After flailing around Hollywood for close to a decade dating men who confused sex and love, I could not be more thrilled with Joseph Gordon-Levitt‘s “Don Jon.” Here a man nails men for objectifying women. A man!
“Don Jon” is Joseph Gordon-Levitt‘s cinematic kiss to all women who confuse sex and love. He illustrates why men understand this and so many women don’t. He shows in our techno age the emotional handicapping porn does to men. He takes us there.
An entire audience is blown away with the objectification of women by Don Jon and his boys who are trying so hard to have a good time rating women while under the surface humor is incredible pathos. Loneliness. A flick of the laptop and click of a mouse opens a world of hidden sex, clandestine thrills, so much so that Don fills his trash can with soiled Kleenex night after night while his bed remains empty.
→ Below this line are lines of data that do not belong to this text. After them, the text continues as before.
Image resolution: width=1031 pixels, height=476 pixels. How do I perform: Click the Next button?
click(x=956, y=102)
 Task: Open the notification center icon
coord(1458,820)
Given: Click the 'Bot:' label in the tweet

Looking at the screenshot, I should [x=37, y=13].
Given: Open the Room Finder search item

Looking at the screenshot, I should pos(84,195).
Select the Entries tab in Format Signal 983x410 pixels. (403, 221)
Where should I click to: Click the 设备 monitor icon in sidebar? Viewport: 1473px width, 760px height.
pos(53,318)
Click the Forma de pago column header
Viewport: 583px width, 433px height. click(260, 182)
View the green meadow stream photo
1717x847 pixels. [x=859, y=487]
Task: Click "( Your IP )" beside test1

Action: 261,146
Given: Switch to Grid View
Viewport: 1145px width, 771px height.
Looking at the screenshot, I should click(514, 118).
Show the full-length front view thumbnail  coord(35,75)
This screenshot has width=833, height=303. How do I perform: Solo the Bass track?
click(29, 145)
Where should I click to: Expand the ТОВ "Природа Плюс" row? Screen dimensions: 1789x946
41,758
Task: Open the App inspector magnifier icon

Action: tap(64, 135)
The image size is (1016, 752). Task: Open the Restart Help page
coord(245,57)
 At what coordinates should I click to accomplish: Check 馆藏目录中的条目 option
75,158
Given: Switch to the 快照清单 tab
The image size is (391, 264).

Then he meets Barbara (Scarlett Johansson), a tease of stratospheric proportions. Johansson shines in this part of a femme fatale from Jersey who, like her mother, is a control freak. Men are easy for her to dominate, until she meets Don.
After a month of dating, she concedes to having sex with him because he enrolls in a night school to improve himself — a bartender is not good enough for her. As she grooms him, he finds he cannot stop watching his porn and lies to her that he has quit his addiction.
Truth is, he prefers porn to sex with her. They go to church together, meet each other’s parents and friends. Jon’s mother is Angela (Glenn Headly) and his father, Jon Sr., is Tony Danza. Don’s sister, Monica, is played with great aplomb by Brie Larson, whose weekly texting during the church service is worth the price of admission.
At night school Don meets Esther (Julianne Moore), whose personality is nurturing, uncontrolling and accepting. Moore shines from the glow of her rich inner life.
When Barbara reads Don’s history in his laptop and sees 94 visits to porn sites within one week, she walks out on him.. Can Don ever love a woman, or will his life remain one of viewing women on his computer as a series of body parts? Do Esther and Don become a couple?
Well, you’ve gotta buy your ticket to this gem of a love story that shows you how to love while you find yourself recalling and longing for those moments when you, too, were in love.
You won’t regret one minute of Joseph Gordon-Levitt‘s original screenplay, directorial debut and triumph.